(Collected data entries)

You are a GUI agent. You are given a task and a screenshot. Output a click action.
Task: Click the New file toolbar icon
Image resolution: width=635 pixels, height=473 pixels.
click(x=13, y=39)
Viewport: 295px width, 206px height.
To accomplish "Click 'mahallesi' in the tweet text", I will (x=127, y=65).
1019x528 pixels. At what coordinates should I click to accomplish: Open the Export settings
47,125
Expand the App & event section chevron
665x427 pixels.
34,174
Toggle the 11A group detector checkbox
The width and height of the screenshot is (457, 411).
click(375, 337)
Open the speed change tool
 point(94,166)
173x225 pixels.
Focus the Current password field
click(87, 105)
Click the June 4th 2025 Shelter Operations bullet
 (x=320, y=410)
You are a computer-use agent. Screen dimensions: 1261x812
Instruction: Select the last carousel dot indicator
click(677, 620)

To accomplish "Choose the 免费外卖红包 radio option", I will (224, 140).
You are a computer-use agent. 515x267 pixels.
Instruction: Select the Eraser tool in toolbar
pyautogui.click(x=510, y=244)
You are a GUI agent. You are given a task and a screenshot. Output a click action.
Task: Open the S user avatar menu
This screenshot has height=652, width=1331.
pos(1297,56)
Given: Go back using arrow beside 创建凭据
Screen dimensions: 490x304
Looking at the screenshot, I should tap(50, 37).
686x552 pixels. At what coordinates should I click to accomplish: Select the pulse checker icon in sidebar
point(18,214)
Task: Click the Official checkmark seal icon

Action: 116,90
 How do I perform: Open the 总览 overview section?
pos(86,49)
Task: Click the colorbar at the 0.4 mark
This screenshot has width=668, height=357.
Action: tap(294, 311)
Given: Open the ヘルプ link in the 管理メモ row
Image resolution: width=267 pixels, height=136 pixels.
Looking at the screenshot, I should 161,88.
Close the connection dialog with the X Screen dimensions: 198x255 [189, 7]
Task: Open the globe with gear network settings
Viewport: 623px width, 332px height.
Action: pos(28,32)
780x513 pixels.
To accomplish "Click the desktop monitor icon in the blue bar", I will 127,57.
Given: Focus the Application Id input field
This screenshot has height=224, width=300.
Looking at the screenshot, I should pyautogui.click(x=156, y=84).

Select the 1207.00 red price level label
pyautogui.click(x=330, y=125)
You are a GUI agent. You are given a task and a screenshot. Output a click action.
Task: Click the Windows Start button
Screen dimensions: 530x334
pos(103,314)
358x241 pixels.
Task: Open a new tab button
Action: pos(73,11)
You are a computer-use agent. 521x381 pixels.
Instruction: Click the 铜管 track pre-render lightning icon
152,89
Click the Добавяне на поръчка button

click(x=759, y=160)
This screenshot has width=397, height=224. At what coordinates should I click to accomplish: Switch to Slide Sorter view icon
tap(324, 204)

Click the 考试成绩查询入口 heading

Exercise instructions – Determine, please, how many lines hold "will" in the records, and give that number by itself.

Output for this exercise – 3